Evidence suggests that allogenic hematopoietic cell transplantation (HCT) improves overall survival in patients with myelodysplastic syndrome (MDS), a serious blood disorder, when compared with best available supportive care. But MDS is a heterogeneous disease and questions remained about how cancer-related genetic mutations influence outcomes.

This study, led by Dana-Farber researcher R. Coleman Lindsley, MD, Ph.D., used DNA sequencing to evaluate samples from a large clinical study of HCT in older parents with MDS led by Corey Cutler, MD, MPH. The findings are published in the Journal of Clinical Oncology.
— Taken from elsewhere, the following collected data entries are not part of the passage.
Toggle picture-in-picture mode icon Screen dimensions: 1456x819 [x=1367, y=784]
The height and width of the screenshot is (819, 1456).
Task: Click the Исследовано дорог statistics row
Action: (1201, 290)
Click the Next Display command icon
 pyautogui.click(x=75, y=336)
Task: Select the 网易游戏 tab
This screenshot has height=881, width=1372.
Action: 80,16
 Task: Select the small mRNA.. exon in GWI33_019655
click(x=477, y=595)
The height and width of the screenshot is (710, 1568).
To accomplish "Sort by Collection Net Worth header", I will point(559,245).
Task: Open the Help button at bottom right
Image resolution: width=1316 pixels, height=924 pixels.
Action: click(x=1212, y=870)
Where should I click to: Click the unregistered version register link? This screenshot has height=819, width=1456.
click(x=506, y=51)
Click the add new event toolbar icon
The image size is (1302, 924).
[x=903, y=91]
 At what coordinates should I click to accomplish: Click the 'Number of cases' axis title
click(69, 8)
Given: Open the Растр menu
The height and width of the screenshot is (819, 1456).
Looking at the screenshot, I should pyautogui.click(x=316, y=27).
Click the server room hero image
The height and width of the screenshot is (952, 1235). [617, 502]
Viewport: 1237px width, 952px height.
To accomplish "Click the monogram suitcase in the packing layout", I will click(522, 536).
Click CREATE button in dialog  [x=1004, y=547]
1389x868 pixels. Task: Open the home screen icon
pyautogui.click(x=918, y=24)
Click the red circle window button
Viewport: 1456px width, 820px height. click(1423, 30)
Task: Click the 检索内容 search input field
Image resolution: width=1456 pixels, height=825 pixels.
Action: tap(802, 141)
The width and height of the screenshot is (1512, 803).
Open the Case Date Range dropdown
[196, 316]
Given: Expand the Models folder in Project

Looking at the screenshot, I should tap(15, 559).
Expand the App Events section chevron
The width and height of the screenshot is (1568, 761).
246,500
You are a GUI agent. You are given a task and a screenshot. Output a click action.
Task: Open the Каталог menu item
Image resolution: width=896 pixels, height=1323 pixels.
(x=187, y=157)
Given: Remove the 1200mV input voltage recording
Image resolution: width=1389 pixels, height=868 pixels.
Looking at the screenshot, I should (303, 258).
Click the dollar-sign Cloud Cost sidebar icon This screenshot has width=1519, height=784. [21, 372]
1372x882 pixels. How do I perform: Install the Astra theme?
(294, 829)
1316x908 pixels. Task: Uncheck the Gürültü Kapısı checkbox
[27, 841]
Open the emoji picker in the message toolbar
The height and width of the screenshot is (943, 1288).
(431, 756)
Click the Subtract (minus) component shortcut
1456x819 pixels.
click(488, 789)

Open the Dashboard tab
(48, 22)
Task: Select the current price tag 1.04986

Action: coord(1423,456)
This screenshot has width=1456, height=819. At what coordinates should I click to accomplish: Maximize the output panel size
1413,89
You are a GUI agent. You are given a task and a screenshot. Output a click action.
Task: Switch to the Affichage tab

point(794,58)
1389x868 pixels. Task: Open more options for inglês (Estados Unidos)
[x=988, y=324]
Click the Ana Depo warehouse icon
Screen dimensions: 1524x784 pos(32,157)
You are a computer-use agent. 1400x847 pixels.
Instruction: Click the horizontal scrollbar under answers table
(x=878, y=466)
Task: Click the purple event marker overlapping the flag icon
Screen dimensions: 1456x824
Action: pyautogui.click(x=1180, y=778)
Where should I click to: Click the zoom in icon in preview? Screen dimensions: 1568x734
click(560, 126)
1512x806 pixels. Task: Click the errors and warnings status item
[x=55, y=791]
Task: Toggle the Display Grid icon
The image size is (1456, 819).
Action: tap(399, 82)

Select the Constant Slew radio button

The researchers integrated the genetic and clinical characteristics of each patient in their analysis. They determined that patients had the potential to benefit from HCT regardless of their genetic mutations. Approximately one in four patients with TP53 gene mutations, those at the highest risk of poor outcomes, were still living three years after HCT, while none were alive without HCT.

Oncologists have debated the value of HCT for patients with high-risk MDS with TP53 mutations. Outcomes for these patients have historically been so poor that some have wondered whether HCT might be a futile procedure. This study indicates that HCT should be considered a potential curative treatment option for all MDS patients, even those with highest risk TP53 mutations.